À Monsieur Gillot.
Gillot, mon frere en Apollon,
Car ce n’est pas par fantaisie
Que la peinture avec la poësie
Fraternise au sacré vallon ;
Leur origine en effet est pareille ;
L’une et l’autre est un don des cieux :
Ce que par les discours l’une peint à l’oreille,
L’autre par les couleurs sçait le conter aux yeux.
Les animaux qui parlent dans mes fables,
Doivent agir dans tes tableaux.
Montre-les sous des traits naïfs et véritables ;
Que sous ta main, quadrupèdes, oiseaux,
Insectes, que tout prenne une ame.
Vole plutôt au ciel y dérober la flâme
Dont Prométhée autrefois anima
Le corps humain que lui-même il forma.
Argumente par ton génie
Contre l’orgueil cartésien
Dont la logique aux animaux dénie
Crainte, désir et tout : je n’y souscris en rien.
Je les fais raisonner ; et ton art, je m’en flate,
M’empêchera de paroître menteur :
Tout animal par toi va dire au spectateur :
Qu’en pensez-vous ? Suis-je automate ?
Les animaux, un jour joüoient la comédie.
Théâtre artistement formé de rameaux verds ;
Dans les entr’actes simphonie
D’oiseaux, de rossignols experts.
Le plus beau cependant n’étoit pas l’harmonie.
Ce qui se faisoit plus loüer,
C’étoit l’assortiment des rôles au génie
Des acteurs qui devoient joüer.
Le lion fait le roi ; roi qu’il étoit lui-même,
Doute-t-on que sa majesté
Ne soûtint bien l’honneur du diadême ?
Qu’il ne prît, comme il faut, le ton d’autorité ?

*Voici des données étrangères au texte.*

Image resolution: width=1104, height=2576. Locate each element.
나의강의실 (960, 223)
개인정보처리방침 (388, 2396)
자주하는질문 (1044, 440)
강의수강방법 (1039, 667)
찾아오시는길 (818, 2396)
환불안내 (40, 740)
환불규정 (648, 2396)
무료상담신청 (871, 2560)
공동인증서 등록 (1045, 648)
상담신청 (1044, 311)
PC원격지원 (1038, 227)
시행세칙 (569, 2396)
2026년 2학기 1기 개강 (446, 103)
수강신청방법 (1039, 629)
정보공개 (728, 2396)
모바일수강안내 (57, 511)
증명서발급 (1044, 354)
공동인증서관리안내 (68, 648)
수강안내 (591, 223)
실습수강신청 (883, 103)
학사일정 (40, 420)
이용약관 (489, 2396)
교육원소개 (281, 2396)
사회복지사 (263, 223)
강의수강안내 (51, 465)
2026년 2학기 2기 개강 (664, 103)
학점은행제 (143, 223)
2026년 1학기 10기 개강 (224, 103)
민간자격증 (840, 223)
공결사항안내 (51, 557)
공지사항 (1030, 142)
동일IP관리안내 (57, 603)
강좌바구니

Le taureau fait l’amant ; air noble, mine haute,
Et vive flâme dans les yeux ;
Passion ne lui faisoit faute ;
Sentant ce qu’il disoit, sentant même encor mieux.
Le chien prudent et plein de zèle,
Étoit de l’amoureux le confident fidéle.
La génisse à la blanche peau,
Parée encor de sa jeunesse,
Faisoit le rôle de princesse,
Recevant fierement les soupirs du taureau.

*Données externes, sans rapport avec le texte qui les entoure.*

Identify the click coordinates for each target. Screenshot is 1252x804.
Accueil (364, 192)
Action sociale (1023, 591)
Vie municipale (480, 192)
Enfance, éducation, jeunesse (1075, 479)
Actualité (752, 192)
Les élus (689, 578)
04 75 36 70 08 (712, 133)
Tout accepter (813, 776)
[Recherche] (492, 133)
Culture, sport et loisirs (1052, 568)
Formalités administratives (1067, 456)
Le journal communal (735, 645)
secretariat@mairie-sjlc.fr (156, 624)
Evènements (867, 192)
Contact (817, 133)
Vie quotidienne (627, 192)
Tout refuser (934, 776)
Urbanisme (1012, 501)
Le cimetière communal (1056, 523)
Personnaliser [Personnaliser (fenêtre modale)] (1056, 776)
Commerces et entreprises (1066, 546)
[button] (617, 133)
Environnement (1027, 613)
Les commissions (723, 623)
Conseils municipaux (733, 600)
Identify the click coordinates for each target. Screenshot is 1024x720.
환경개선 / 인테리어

Le tigre pour régner ménageoit une ligue ;
D’un vrai conspirateur il avoit le maintien :
Bref, afin qu’il n’y manquât rien,
Le renard conduisoit l’intrigue.
Le beau spectacle que c’étoit
Qu’un choix de tels acteurs, tous dans leur caractère !
Étoit-ce une action que l’on représentoit ?

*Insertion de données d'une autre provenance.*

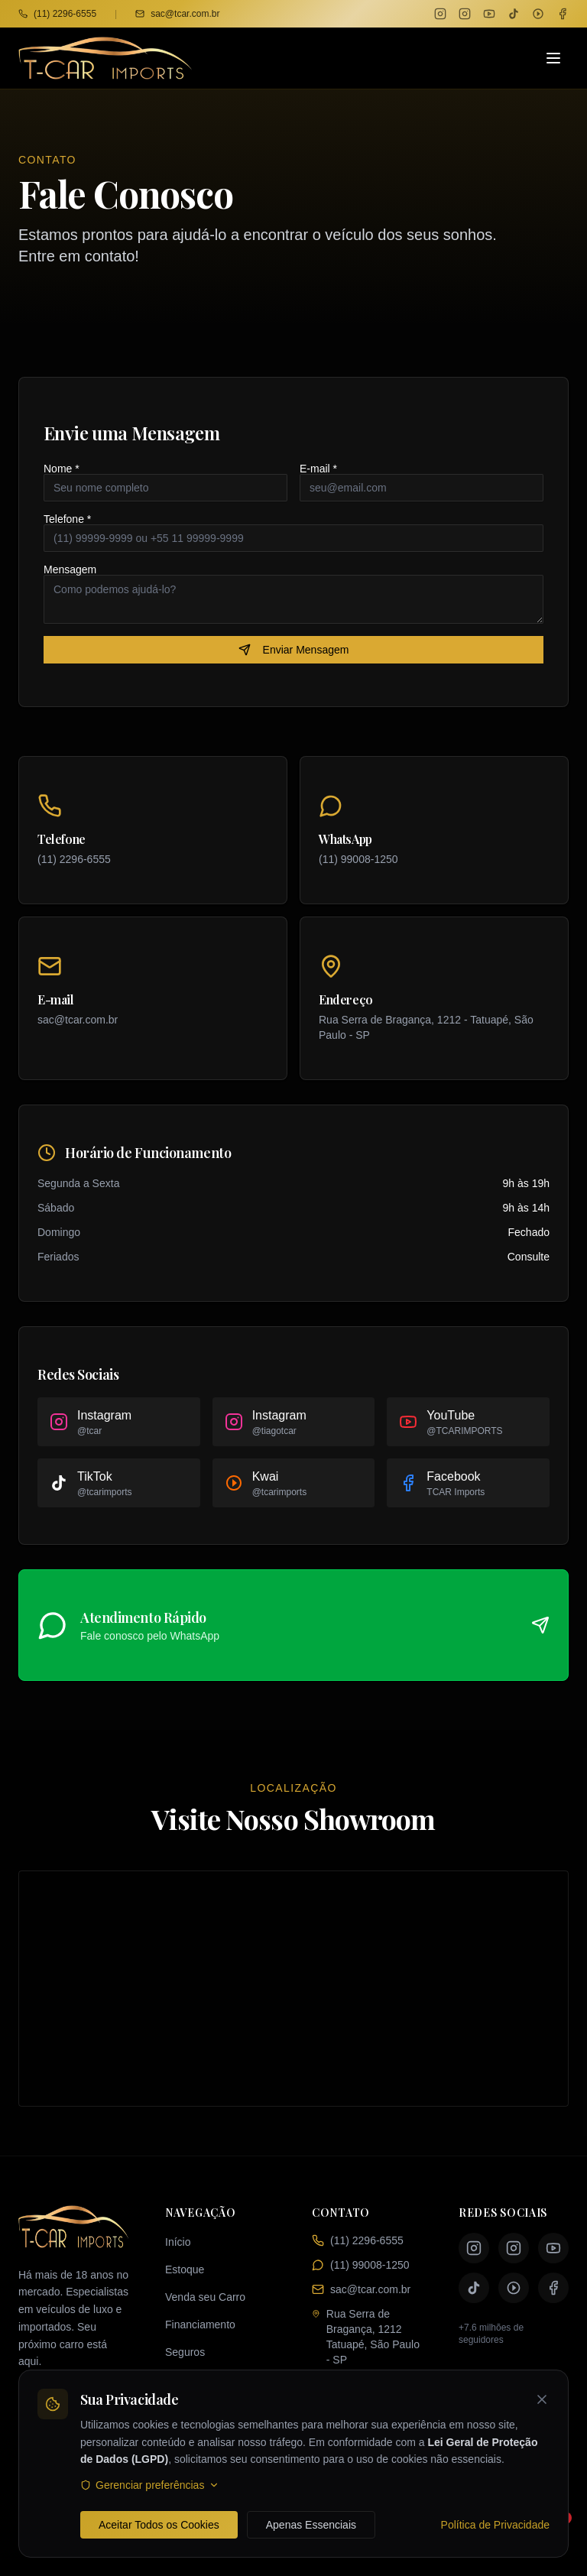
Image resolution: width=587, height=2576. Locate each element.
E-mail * (318, 468)
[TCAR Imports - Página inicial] (105, 58)
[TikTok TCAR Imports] (514, 14)
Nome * (61, 468)
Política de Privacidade (495, 2525)
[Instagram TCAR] (440, 14)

Non, c’étoit le vrai même ; on ne pouvoit mieux faire ;
C’étoit la bonne troupe : aussi l’on s’y portoit.
Mais, un singe un beau jour en levant les épaules,
Ô, dit-il, les pauvres acteurs !
Il gagea que lui seul joueroit tous les rôles,
Et raviroit les spectateurs.
On vous le prend au mot ; il joue,
Contrefait tout en moins de rien ;
Mais que servent ses sauts, sa grimace et sa moue ?
En faisant tout, il ne fait rien de bien.
Pour imiter le roi, sur ses pieds il se hausse,
Il fronce le sourcil, crie haut, fait l’emporté ;
Et ne met qu’une grandeur fausse
En place de la majesté.
Il fait l’amant sans grace et sans délicatesse ;
Le confident sans zéle et sans discrétion ;
Met dans le rôle de princesse
Force mines, faux airs, mainte affectation ;
Dans le séditieux ne fait voir que bassesse,
Ne mêle aucun courage avec l’ambition.
Enfin au lieu d’un intriguant habile,
Il ne montra qu’un étourdi.
De siflets redoublés l’acteur est assourdi.
Que ne se donnoit-il pour bouffon, pour agile ?
Dans la farce on l’eût applaudi.
La vie humaine est une pièce,
Où nous avons notre rôle à jouer.
Chacun a le sien propre où nature le dresse.
En veut-on prendre un autre ? On se fait bafouer.
- Antoine Houdar (ou Houdart) de la Motte- 1672 – 1731, Les Animaux comédiens.